Wednesday, July 17, 2013

Basting and Dredging.

I have a final puzzle today from A dictionary of archaic & provincial words, obsolete phrases ... (1852), by James Orchard Halliwell-Phillipps.

Basteler: A person who bastes meat. In the accounts of the churchwardens of Heybridge, 1532, is the following entry: “Item: to the basteler, 4d.”

Now, this word is most intriguing. If there was such a specific occupation in the Tudor period, I would expect there to be other references, but there are none. I eagerly await the advice or opinions of those of you who may be scholars of that period.

Naturally, during my very brief research, I looked up the word baste in the Oxford English Dictionary, and found to my surprise, that the origin is unknown, but ‘it has been conjectured to be a transferred sense of baste [the verb meaning ‘to beat soundly, thrash, cudgel.’]  I admit to being at a loss to see the connection between the gentle art of ‘moistening (a roasting joint, etc.) by the application of melted fat, gravy, or other liquid, so as to keep it from burning, and improve its flavour’ and giving someone a sound thrashing.

I suspect that the definition of basteler is that of the author of the nineteenth century dictionary, and is based on a mis-spelling or mis-interpretation of pasteler, meaning ‘a person who makes pastries; a pastry-cook; a baker.” What do you think?

Whether the occupation of basteler ever existed (and I would like to think that it did), or the task was simply carried out by an nameless kitchen minion, it was an important technique to help prevent meat drying out. It was often accompanied by dredging, which added further flavour and texture. The process is nicely explained in the following recipe from A Modern System of Domestic Cookery, (1823) by M. Radcliffe.

Curious method of Roasting a Pig.

The pig is not to be scalded; but, being drawn and washed, must be spitted with the hair on, and put to the fire, yet not so as to scorch. When it is about a quarter roasted, and the skin appears blistered from the flesh, the hair and skin is to be pulled clean away with the hand, leaving all the fat and flesh perfectly bare. Then, with a knife, the flesh is to be scotched or scored down to the bone, and exceedingly well basted with fresh butter and cream very moderately warm, and dredged plentifully with fine bread crumbs, currants, sugar, and salt, mixed up together. Thus basting on dredging, and dredging on basting, must be constantly applied, in turns, till the entire flesh is covered a full inch deep; when, the meat being fully roasted, the pig is to be served up whole, with the usual sauce for a pig roasted in the common way. In a very old manuscript collection, this is stated to be a peculiarly delicious as well as curious dish.


T said...

The latin verb bastire means "to build". It is the root for the English/French bastle/bastille/bastion as well as bastler (German for 'tinker' or 'handyman').

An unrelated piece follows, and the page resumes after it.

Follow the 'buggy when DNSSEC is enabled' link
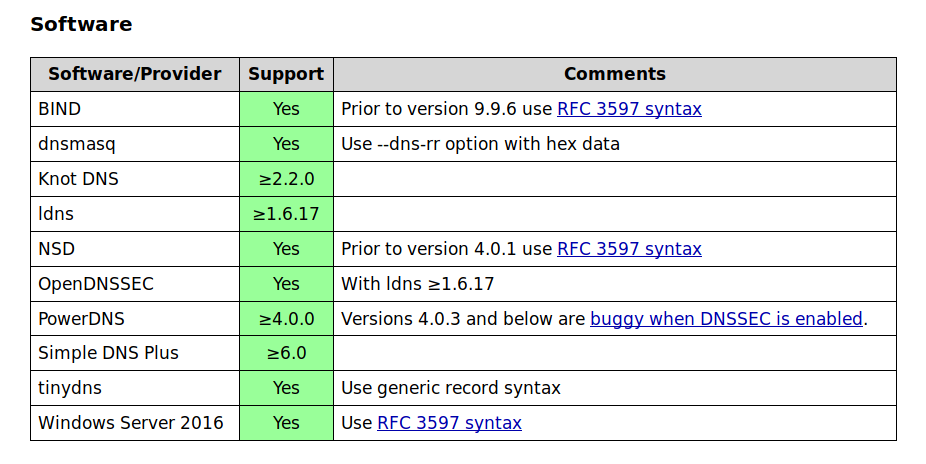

I'd consider the basting of meat in the context of 'building up a layer of flavor', but am guessing that the basteler referred to in your book is a tinker/builder.

T said...

The latin verb bastire means "to build". It is the root for the English/French bastle, bastille, and bastion as well as the German Bastler ('tinker' or 'handyman').

I'd consider the basting of meat in the context of 'building up a layer of flavor', but am guessing that the basteler referred to in your book is a tinker/builder.

The Old Foodie said...

Thanks, T! A very interesting idea indeed! I wonder if we will get any other insights?

Anonymous said...

I seem to recall something about basting using a rosemary (or other?) twig dipped in oil or other liquid, then brushing or beating it on the meat that was roasting in front of the fire. I have no idea where I read it (I think more than one place), or how old the usage was, though, so I don't know if that's the answer.

chops said...

Here's my thought about your "basteler." I have a great deal of experience with Churchwarden accounts, which drive me nuts. I'd be inclined to think that the reference itself is accurate, but whether Halliwell-Phillipps' interpretation of its meaning is correct is hard to say. You'd have to see the context. Maybe there are payments around it, for example, to people who provided other services associated with cooking meat. On the whole my instinct is to say that the interpretation is spurious. Let us suppose that the interpretation is correct, though. That does not necessarily mean that this was any kind of common paid occupation – could be a one time deal. You would need to look at the accounts to see if such payments recur. I don’t have all my handy-dandy stuff on 16th economics with me, but if memory serves 4d would be a day’s wage.

The Old Foodie said...

Hi Sandra. This is, I think, a Greek tradition. If we all keep adding ideas, I am sure we will come up with an authoritative text on basting!

The Old Foodie said...

Hi chops. thanks for this very informative note. I will try to track down the original reference (with the payment of 4 pence) - might be interesting to see what other kitchen workers were on the same account, as you suggest. It would be particularly interesting if there is also a mention of a pastrycook!